Outside Westminster Abbey, the common folk lined the Mall in London, hoping for just a glimpse of the royal pair as they shuttled between the abbey and Buckingham Palace. I, meanwhile, had a bird's-eye view of the ceremony and festivities, thanks to the over-the-top coverage of the event by every news organization on the planet.
Decked out in royal blue jammies, I feasted on cereal and a slice of whole-wheat toast as Kate wowed the crowd on her way to meet her prince. Just for the occasion, I skipped my morning cup of Joe and opted for a spot of tea – Lipton, thank you very much.
There was a moment when I felt just a little out of place after spotting Will’s cousins, Beatrice and Eugenie, and the creative crap they wore atop their noggins. But I solved the problem by grabbing a nearby cap and covering it with sparkles from Miss Wendy’s pre-school art supplies.
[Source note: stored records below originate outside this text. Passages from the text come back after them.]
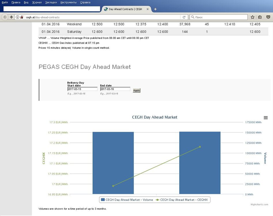Toggle the Volume series in chart legend
This screenshot has height=216, width=273.
pyautogui.click(x=127, y=200)
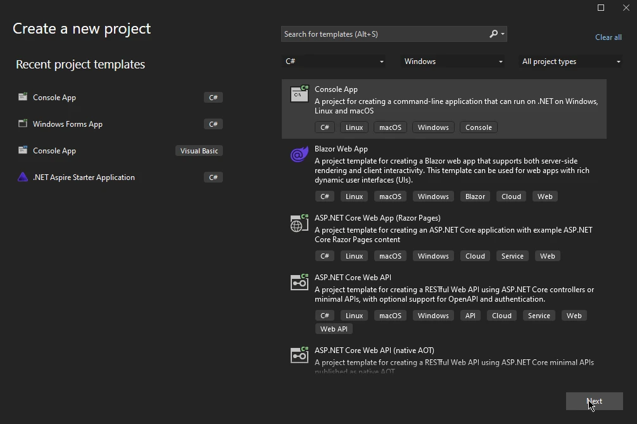Click the Console App template icon in results
The width and height of the screenshot is (637, 424).
[x=299, y=94]
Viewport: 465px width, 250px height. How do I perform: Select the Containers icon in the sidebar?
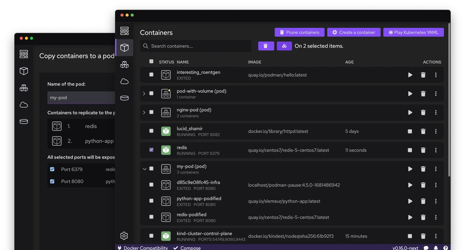click(124, 48)
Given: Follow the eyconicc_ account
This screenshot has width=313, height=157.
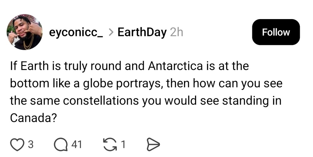Looking at the screenshot, I should [x=276, y=32].
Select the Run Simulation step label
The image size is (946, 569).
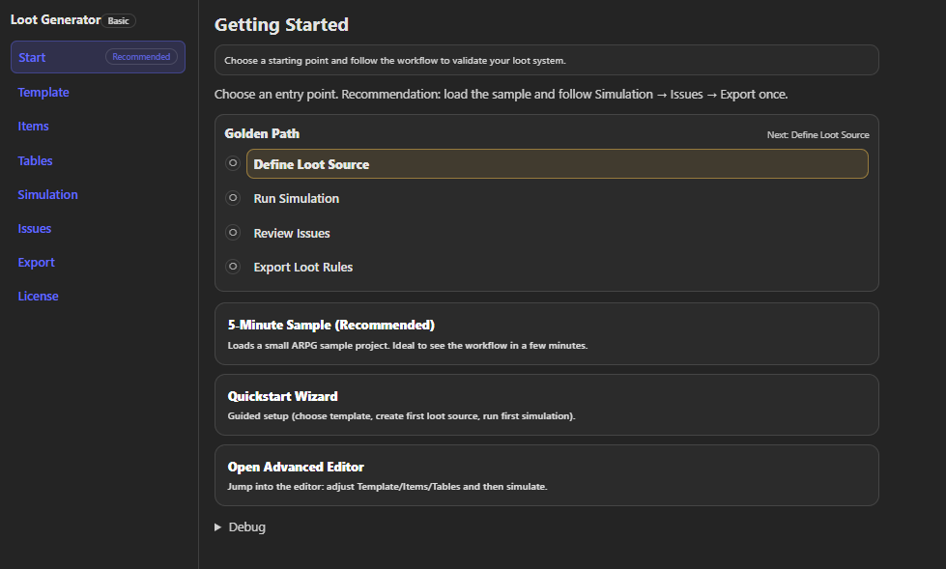click(x=297, y=199)
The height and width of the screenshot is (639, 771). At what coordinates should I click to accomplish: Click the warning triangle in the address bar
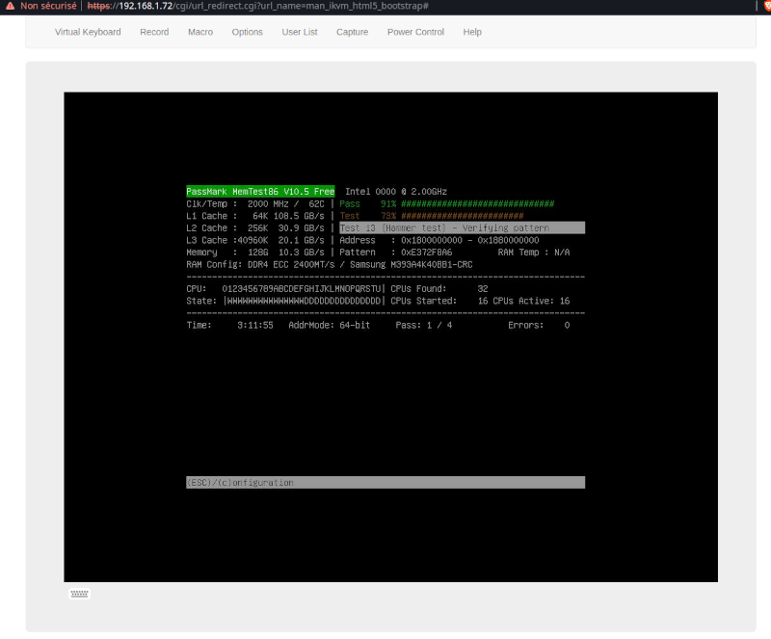point(8,6)
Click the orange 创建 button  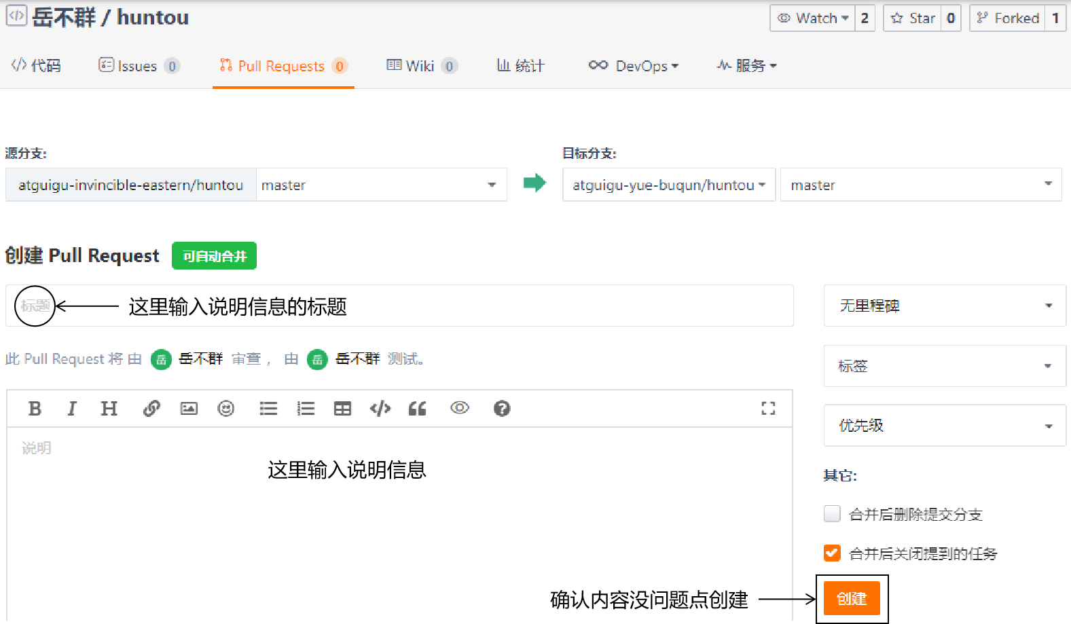point(852,598)
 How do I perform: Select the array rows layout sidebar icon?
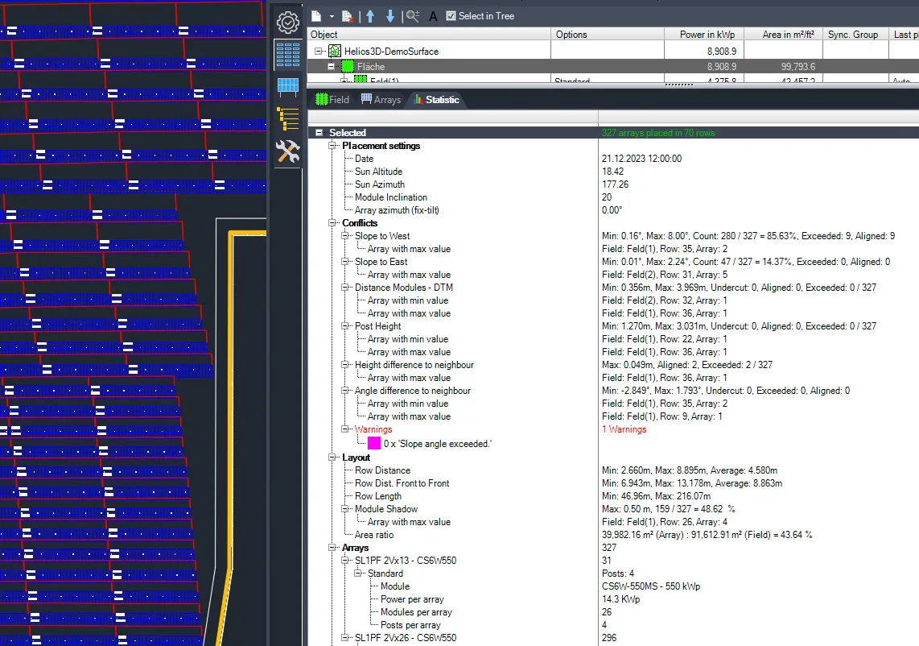click(x=287, y=54)
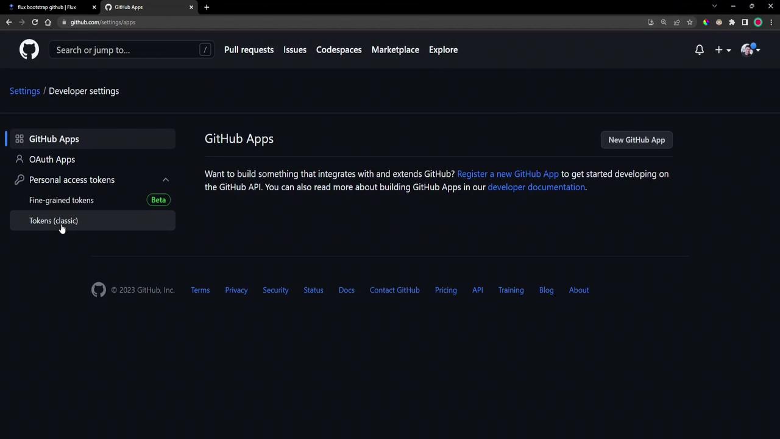The width and height of the screenshot is (780, 439).
Task: Switch to the flux bootstrap github tab
Action: click(47, 7)
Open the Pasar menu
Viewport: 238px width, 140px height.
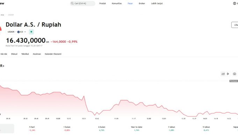click(x=130, y=4)
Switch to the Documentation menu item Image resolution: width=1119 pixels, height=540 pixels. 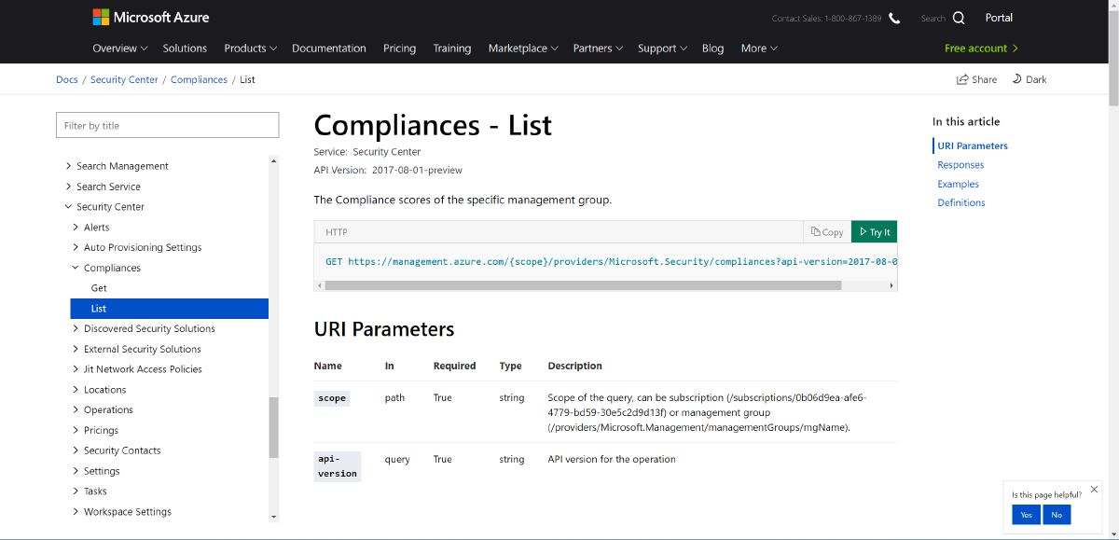coord(329,48)
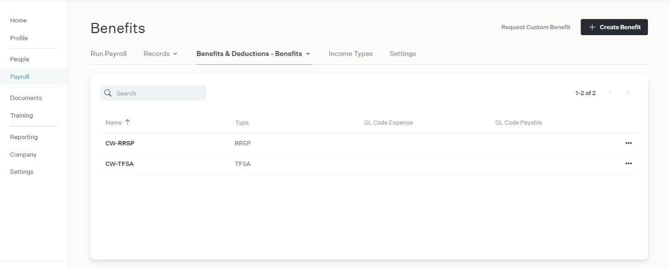Click into the Search field
This screenshot has width=669, height=269.
click(x=153, y=93)
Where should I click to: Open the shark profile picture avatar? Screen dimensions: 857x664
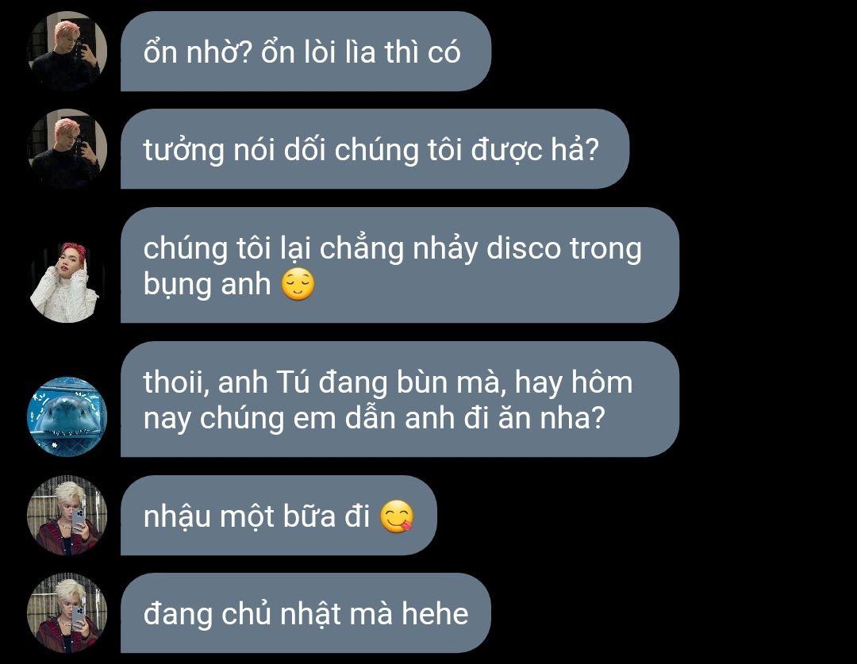coord(67,416)
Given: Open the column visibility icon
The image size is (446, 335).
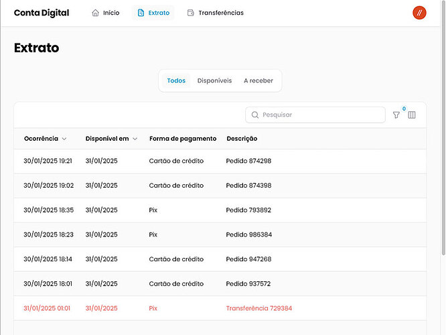Looking at the screenshot, I should point(412,115).
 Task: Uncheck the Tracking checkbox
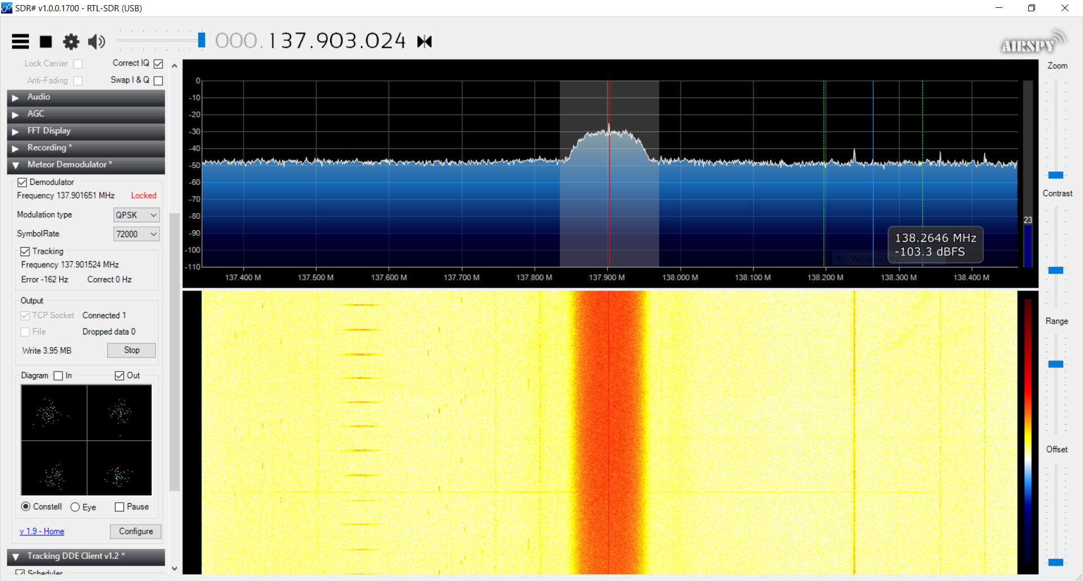tap(25, 252)
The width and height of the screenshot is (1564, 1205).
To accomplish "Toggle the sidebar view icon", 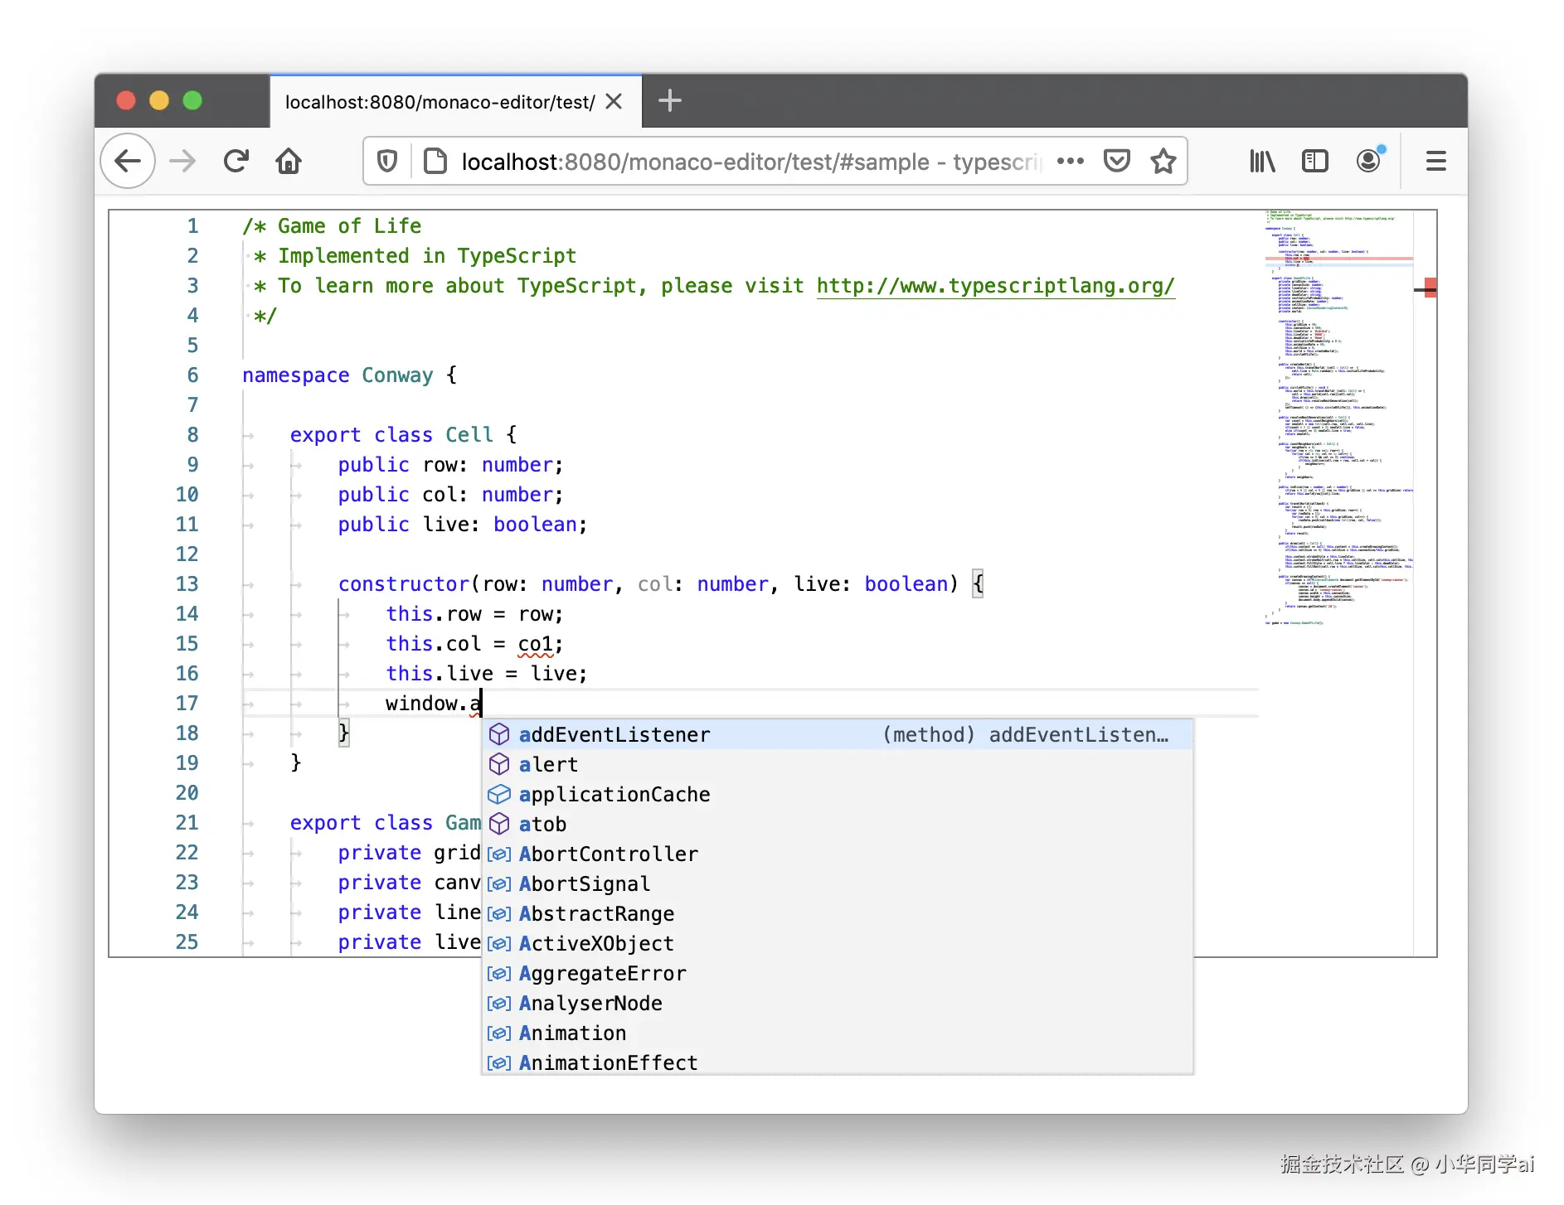I will pos(1314,161).
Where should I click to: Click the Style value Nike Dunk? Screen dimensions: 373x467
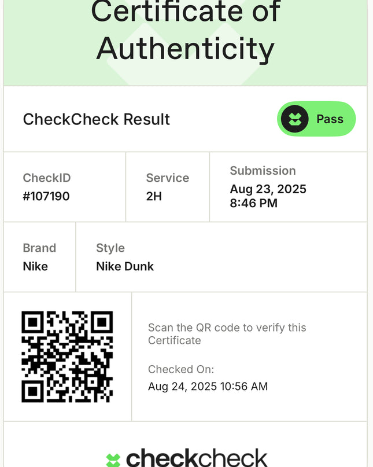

Voila, instant chic and problem solved!
Aside from all the silliness and nonsense, there were a few moments of beauty and grace, most of them filled with Kate – in front of Westminster, a gown of white spilling about her; walking down the central aisle of the abbey, Prince Harry sneaking a little peek while William stood at attention, biding his time; the royal couple sweeping through the streets of London in a horse-drawn carriage, an hour or so later joining with their parents and others on a balcony at Buckingham Palace to salute the masses and share a kiss.
Liz and her gang offered up all the lavish royal touches necessary for the occasion. But let’s be clear, there’s no question most of us would rather spend an afternoon with Kate and her parents sharing a beer than pointing our pinkies and attending low tea with the Queen!
So what’s the point? After a short nap I was out and about and turned on my car’s radio. I was immediately attacked by two loud-mouthed politicians – one blue, the other red – shouting about campaign financing. I quickly changed stations and learned that the most recent jobs report was dismal and the economy was still in the crapper. Another push of the button and I was hearing all about the ups and downs of military life in Iraq and Afghanistan and the staggering cost of maintaining troops in those war zones for the next few years.
Then I reached the BBC and was back in fantasy land, hearing a recap of the royal wedding and plans for the evening – a little bash hosted by Charles, to be followed by a late-night after-party breakfast. The whole royal thing, of course, is silly and meaningless. Lizzie, Phil and their inbred fops are, well, foppish – look it up.
But like many of the entertainers, sport stars and mini-celebs filling the pews at Westminster, the royals provide distraction in a world that often seems mad. For an instant the royal wedding allowed all of us to set aside our problems and take part in a cosmic fairy tale.